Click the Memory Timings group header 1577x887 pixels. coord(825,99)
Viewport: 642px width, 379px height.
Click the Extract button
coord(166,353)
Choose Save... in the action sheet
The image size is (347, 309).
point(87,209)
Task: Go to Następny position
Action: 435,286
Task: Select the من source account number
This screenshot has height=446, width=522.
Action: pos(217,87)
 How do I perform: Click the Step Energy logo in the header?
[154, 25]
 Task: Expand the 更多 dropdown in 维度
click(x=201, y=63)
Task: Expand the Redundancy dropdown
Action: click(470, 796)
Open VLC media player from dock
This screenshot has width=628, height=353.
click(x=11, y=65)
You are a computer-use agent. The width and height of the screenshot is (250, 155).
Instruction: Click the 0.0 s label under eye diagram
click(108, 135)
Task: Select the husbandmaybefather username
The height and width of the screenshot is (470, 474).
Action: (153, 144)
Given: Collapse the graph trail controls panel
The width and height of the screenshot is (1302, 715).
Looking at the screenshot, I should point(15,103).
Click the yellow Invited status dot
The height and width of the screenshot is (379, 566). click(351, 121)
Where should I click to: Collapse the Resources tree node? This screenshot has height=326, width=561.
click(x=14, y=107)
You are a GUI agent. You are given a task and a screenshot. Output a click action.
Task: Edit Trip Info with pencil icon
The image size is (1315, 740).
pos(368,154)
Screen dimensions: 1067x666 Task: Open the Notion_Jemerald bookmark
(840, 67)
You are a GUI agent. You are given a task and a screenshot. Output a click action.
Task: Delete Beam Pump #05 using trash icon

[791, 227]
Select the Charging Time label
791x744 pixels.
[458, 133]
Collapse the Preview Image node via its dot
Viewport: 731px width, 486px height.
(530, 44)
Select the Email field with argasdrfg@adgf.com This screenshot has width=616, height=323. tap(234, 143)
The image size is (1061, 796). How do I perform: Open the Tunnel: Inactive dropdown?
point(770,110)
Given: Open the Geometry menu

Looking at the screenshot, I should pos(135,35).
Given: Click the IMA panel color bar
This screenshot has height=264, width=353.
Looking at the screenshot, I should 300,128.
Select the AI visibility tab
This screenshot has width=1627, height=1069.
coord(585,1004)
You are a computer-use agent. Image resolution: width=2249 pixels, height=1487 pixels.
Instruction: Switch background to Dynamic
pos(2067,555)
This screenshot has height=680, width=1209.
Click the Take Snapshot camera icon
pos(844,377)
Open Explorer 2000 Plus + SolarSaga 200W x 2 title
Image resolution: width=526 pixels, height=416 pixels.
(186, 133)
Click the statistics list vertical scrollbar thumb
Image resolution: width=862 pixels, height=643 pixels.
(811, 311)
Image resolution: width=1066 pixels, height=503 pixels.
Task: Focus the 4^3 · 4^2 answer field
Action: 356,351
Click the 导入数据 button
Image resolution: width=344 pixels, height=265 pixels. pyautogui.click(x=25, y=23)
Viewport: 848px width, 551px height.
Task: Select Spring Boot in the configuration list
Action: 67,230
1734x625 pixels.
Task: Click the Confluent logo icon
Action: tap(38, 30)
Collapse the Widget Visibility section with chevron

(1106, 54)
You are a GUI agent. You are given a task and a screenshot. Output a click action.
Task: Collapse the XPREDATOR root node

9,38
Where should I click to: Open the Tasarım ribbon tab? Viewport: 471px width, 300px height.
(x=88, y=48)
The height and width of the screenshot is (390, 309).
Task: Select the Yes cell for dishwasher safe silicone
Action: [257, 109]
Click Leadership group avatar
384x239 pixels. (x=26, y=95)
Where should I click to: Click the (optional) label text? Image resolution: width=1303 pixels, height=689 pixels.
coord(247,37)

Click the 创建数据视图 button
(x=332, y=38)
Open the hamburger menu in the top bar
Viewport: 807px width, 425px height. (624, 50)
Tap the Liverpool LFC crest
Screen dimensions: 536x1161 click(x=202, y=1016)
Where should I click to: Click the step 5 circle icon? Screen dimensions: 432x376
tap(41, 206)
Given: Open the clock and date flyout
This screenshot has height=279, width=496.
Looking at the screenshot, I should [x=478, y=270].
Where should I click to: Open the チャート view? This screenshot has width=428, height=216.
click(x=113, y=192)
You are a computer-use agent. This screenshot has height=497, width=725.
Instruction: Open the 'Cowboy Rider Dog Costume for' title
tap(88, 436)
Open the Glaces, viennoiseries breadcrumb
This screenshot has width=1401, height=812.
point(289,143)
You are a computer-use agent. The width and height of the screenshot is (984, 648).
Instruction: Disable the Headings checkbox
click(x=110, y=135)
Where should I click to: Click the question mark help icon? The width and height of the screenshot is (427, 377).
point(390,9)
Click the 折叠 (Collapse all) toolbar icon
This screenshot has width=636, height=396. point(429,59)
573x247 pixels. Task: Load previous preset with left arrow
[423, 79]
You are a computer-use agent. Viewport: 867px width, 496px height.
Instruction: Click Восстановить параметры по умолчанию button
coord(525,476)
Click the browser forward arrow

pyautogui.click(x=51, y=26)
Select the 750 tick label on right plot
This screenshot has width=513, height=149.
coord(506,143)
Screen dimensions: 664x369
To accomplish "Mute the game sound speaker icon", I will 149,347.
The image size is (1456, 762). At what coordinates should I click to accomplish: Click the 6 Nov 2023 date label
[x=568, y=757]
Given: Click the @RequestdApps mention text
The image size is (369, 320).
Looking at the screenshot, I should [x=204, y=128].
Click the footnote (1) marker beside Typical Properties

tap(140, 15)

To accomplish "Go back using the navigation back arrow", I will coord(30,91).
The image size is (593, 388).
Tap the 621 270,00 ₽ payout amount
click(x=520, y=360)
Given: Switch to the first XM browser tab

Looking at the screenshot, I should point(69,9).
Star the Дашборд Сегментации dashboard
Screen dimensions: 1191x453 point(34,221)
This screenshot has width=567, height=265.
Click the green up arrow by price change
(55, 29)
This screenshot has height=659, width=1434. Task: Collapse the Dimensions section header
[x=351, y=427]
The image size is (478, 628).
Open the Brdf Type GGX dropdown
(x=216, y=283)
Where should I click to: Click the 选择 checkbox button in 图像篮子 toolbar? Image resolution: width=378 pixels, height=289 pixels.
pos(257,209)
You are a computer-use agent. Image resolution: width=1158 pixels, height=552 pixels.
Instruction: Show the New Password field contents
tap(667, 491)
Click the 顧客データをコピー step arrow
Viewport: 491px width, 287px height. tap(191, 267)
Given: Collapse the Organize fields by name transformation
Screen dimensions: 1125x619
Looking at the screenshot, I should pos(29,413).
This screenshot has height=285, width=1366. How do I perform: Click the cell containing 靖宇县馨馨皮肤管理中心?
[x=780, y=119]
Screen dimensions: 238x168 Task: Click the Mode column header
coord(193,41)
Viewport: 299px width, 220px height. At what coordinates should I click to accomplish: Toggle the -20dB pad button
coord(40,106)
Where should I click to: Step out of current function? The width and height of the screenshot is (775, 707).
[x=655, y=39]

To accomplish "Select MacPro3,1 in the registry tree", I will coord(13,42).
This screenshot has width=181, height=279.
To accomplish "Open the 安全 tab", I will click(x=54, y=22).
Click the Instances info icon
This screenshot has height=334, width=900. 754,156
⁂
→ EXERCISE
Write out the records word for word, starting at the line containing "The image size is (1061, 796)." and ending at the line containing "Looking at the screenshot, I should 300,128.", with both of those lines included.

→ EXERCISE RESULT
The image size is (1061, 796). How do I perform: Open the Tunnel: Inactive dropdown?
point(770,110)
Given: Open the Geometry menu

Looking at the screenshot, I should pos(135,35).
Given: Click the IMA panel color bar
This screenshot has height=264, width=353.
Looking at the screenshot, I should 300,128.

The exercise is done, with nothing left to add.